Another method of generating Bitcoin is minting. The difference between Bitcoin mining and minting is easy to understand. The mining involves verifying bitcoin transactions and recording them on the blockchain, which expands each time new blocks are mined. The mining process creates new coins and maintains the log of existing transactions. In contrast, cryptocurrency minting involves a process of information validation, new block creation, and information recording in the blockchain.
Advantages of Cryptocurrency
Access to new markets: When you allow shopping with bitcoin, you get entry into a new market comprising modern and tech-savvy individuals and organizations. The rising popularity of cryptocurrency has already created a vibrant community of forward-thinking individuals globally. When you add a digital wallet to your payment system, you increase your appeal to many more consumers around the world who are embracing new technologies.
Anonymity: Shoppers can purchase goods and services using encrypted wallet addresses that enable them to keep their identities anonymous and not divulge their personal information.

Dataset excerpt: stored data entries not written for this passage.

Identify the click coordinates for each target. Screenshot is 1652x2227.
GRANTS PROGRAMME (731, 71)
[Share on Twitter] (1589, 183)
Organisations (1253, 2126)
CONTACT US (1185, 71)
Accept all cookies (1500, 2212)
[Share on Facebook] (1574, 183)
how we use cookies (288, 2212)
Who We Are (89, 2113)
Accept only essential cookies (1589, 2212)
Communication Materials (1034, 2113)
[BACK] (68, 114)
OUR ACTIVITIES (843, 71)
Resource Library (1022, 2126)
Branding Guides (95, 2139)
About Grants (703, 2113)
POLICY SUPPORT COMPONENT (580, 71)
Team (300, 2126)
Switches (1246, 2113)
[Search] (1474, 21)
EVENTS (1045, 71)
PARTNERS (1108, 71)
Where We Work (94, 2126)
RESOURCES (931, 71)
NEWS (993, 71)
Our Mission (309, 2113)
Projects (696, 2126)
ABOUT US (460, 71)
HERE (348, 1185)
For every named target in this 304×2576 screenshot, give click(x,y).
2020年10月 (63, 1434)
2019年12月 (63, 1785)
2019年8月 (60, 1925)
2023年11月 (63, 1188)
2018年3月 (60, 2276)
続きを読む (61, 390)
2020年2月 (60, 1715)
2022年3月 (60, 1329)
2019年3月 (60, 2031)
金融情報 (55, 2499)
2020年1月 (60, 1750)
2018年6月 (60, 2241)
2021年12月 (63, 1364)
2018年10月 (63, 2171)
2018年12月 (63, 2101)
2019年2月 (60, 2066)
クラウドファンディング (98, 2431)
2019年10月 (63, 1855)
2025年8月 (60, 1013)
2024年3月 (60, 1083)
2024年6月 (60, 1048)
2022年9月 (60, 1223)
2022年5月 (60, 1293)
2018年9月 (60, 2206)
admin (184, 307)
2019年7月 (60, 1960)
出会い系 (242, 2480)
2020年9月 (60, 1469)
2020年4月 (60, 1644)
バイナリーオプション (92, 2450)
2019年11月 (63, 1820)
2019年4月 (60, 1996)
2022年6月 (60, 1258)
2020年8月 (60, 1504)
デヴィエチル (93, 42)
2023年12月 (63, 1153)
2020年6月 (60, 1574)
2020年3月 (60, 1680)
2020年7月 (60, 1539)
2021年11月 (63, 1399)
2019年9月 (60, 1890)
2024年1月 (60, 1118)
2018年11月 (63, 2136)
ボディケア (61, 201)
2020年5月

It prevents fraudsters from indulging in identity theft.
Minimize fraud: The monetary transaction is immediate, and participants cannot forge, refund, or rescind transactions, thus minimizing the chances of returns and fraudulent chargeback. Consent of both parties is required for reversing transactions, which means nobody can withdraw funds from your wallet without your permission.
Lower transaction fees: With transactions being transparent and not owned by payment gateways, the transaction cost of cryptocurrency is typically far lower as compared to bank charges or credit card commissions.
Cons of Cryptocurrency
Volatility: Since governments do not back cryptocurrencies and do not reference fiat currencies, cryptocurrencies can be quite volatile, making potential investors scared.
No buyer protection: Cryptocurrencies are just like cash in the matter of customer protection. If you fall prey to fraud, you do not have any proof of ownership due to the high levels of anonymity.
Sustainability concerns: At a time when there is a growing worry about climate change, the significant energy consumption of cryptocurrency mining is a significant concern. It is likely we will witness restrictions on cryptocurrency mining soon.
Despite the growing popularity of cryptocurrencies, there remain quite a few concerns, especially with many governments unwilling to relax their control over the traditional currency system. As of now, for individuals and organizations looking to the future, cryptocurrencies represent a new and potentially exciting method of transferring value quickly, transparently, and without the chance of duplication and fraud. E-commerce businesses are on the cusp of change, and many are gearing themselves up to accept cryptocurrency payments from a new set of customers. Internet customers are increasingly seeking more convenient methods of digital payments, and cryptocurrencies look well-poised to fulfill this demand. Customers do not need to use cash or disclose credit card information when checking out. Speed, convenience, and security are the three planks on which cryptocurrency will be powering e-commerce.